First timer here. I've been digging back into my good old maths days but am extremely rusty (beyond belief).
I got a really tricky question that i want to determine formula for so that my mate can use it in a graphics transformation.
Background Context: I have 2 pairs of points:
Pair 1 - $(x_1,y_1), (x_2,y_2)$
Pair 2 - $(x_3,y_3), (x_4,y_4)$
Each pair belongs to a elipse and each pair is a point on the elipses circumference.
Elipse 1 - contains Pair 1
Elipse 2 - contains Pair 2
Both elipses have the same center.
Problem: What would be the formula (set of formulas) I need to be able to determine the center coordinates for both elipses?
My brain fried multiple times while I was trying to figure this out.
My first post so not sure what the correct tags should be here.
Unfortunately you don't have enough information to determine a unique center (in fact even if all of the four points were on the same ellipse you wouldn't have enough information to find the center - assuming you can have ellipses in any orientation).

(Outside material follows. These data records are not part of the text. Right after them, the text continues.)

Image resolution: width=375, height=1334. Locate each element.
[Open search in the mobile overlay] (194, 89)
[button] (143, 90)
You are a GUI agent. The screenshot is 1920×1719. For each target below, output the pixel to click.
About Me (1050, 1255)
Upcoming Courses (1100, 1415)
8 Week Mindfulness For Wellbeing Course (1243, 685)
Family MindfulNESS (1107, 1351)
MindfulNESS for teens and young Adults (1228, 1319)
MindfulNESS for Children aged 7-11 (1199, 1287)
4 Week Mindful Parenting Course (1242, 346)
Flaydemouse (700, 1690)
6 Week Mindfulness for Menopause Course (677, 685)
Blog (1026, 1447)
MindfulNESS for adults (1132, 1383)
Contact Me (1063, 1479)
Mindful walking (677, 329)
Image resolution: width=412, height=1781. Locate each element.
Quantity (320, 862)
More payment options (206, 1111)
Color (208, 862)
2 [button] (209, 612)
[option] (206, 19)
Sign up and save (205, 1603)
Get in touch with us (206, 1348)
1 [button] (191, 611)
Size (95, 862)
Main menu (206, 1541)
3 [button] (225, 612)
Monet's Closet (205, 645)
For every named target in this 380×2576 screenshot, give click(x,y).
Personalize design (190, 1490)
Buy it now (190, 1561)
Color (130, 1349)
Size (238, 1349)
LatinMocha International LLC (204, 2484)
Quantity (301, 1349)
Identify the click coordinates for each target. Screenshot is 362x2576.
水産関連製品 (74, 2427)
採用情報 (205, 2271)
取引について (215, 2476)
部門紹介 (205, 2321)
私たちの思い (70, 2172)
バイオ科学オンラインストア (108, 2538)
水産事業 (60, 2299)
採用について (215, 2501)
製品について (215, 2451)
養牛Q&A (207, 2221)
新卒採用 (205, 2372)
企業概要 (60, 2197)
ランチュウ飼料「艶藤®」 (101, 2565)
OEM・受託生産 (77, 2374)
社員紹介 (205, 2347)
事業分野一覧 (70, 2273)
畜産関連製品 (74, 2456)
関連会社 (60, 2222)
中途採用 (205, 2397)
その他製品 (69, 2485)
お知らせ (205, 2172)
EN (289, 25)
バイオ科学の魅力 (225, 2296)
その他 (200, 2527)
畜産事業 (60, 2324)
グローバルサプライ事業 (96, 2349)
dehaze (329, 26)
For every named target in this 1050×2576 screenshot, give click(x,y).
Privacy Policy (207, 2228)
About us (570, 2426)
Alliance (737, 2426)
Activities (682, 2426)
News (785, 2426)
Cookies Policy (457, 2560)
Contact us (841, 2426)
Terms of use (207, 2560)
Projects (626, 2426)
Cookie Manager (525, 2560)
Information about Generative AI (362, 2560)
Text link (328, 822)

We will take the liberty of assuming an orientation - we take the axes of the ellipses parallel to the $x$ and $y$ axes. The general formula for an ellipse in this case is $\left(\dfrac{x-x_c}{a}\right)^2+\left(\dfrac{y-y_c}{b}\right)^2=1$ where $(x_c,y_c)$ is the coordinate of the center, and $a$ and $b$ are some real coefficients. With the information you are given, we still have six unknown variables only four equations (the unknown variables in the following are $a$, $b$, $f$, $g$, $x_c$, and $y_c$):
$$\left(\frac{x_1-x_c}{a}\right)^2+\left(\frac{y_1-y_c}{b}\right)^2=1$$ $$\left(\frac{x_2-x_c}{a}\right)^2+\left(\frac{y_2-y_c}{b}\right)^2=1$$ $$\left(\frac{x_3-x_c}{f}\right)^2+\left(\frac{y_3-y_c}{g}\right)^2=1$$ $$\left(\frac{x_4-x_c}{f}\right)^2+\left(\frac{y_4-y_c}{g}\right)^2=1$$
There are many solutions to this set of equations, and you will need some additional information in order to restrict to a unique solution. However, if you just need some solution, then you are in luck - you can take $(x_c,y_c)$ to be anything you want!